As the fallout from the Cambridge Analytica/Facebook scandal continues to grow, it’s fascinating to see the different interpretations across social media and in the press. Some people are genuinely shocked that so much personal data was being shared without users’ informed consent. Others, perhaps those more in the know, don’t see this as a scandal about one company or platform. They argue it’s the business model of many of the tech giants to share and monetise data about their users, and it has been since day one.
To me what’s even more interesting is the lack of engagement in the debate from charities. Maybe they think these issues don’t concern them (they do), or maybe their techier teams are preoccupied with GDPR compliance. Whatever it is, charities don’t seem to have much to say on the issue.
Which is odd, because charities are data organisations just as much as anyone else—they can’t deliver on their missions unless they collect, analyse, and use personal data about their beneficiaries .
Given this, you’d think charities would be on the front foot—making the case that they above all can be trusted with your personal data, and setting an example for the tech companies to follow. But they’re not part of the debate.
When the Omidyar Network published international research on people’s trust in organisations handling their data, the research only looked at trust in private and public sector organisations. Considering they are a philanthropic investment firm, this reflects a general lack of visibility of charities and NGOs in the data debate.
There are pioneers pushing the debate—anyone interested should check out the Responsible Data movement, and handbook in particular. There is also some research on trust in charities around data, like this Ipsos MORI study for the Royal Statistical Society. But charities in general seem to be very firmly on the back foot, if they take any stance at all.
I believe that charities have a great deal to say about people’s data, and it grows from our values, principles, governance and experience. My colleague Tracey Gyateng (who’s heading off to DataKind UK to be their Data Science Manager) argues charities should say “We do great stuff with your data”, and I totally agree.
We should let people know we collect data to make sure our services best meet their needs, build on their strengths, and reflect their context. We analyse data to ensure our services are effective and so we can improve them. We share data to connect people with other organisations that can help them. We ask for feedback so we can learn and improve.
Underwriting all this is transparency and integrity. We should be holding ourselves accountable to our beneficiaries as well as our donors and supporters. They should understand why we need their data, what we do with it, and how they can find out more.
And of course, they should be confident we won’t sell their data.
The last one seems obvious, but it might be more complicated than it appears. If charities collect data about
beneficiaries, in order to produce glossy marketing and impact reports, in order to raise money, you can argue that selling data is exactly what we do.

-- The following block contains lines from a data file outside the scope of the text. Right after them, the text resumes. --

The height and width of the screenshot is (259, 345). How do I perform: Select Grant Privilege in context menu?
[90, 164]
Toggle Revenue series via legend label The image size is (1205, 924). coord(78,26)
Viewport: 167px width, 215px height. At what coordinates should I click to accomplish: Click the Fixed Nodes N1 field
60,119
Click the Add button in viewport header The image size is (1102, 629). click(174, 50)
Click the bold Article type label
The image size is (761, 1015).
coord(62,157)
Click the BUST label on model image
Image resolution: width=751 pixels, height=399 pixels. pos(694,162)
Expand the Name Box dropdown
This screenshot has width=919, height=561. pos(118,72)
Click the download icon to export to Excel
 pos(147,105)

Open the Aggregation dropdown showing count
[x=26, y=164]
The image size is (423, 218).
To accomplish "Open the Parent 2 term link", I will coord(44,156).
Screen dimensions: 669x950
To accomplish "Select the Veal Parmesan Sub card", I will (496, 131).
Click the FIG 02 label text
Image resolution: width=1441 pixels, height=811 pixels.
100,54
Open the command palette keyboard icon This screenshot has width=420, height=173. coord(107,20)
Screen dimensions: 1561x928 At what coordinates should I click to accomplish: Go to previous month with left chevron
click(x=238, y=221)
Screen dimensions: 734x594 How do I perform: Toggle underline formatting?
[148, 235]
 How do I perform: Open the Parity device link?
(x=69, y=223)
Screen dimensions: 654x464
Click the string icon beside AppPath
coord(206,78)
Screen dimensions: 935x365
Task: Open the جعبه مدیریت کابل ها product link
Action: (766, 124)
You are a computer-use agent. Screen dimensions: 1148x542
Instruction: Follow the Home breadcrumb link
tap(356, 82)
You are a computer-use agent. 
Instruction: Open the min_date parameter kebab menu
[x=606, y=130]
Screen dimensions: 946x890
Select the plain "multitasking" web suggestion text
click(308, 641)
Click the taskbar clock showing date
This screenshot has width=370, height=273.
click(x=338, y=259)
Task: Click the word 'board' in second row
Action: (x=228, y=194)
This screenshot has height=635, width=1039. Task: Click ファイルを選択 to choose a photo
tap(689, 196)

That’s why it’s so critical we show the data we have delivers real impact for the people we exist to serve. NPC is working with a group of partners to develop a Personal Data Charter for charities to try to capture how we do great stuff with your data. We hope to help charities imbue their handling of personal data with the values and principles that govern their work and mission.
If we can do that, and help charities hold ourselves to the highest standards, we hope the sector will have a voice in the wider debates about people’s data—setting an example for others to follow and showing how organisations can really earn the trust of the people whose data they want and need.
The current scandal, congressional hearings included, is just the tip of the iceberg. This debate is not going away. I hope charities step up, and start to contribute from their perspective, how to build trust among customers, citizens and beneficiaries.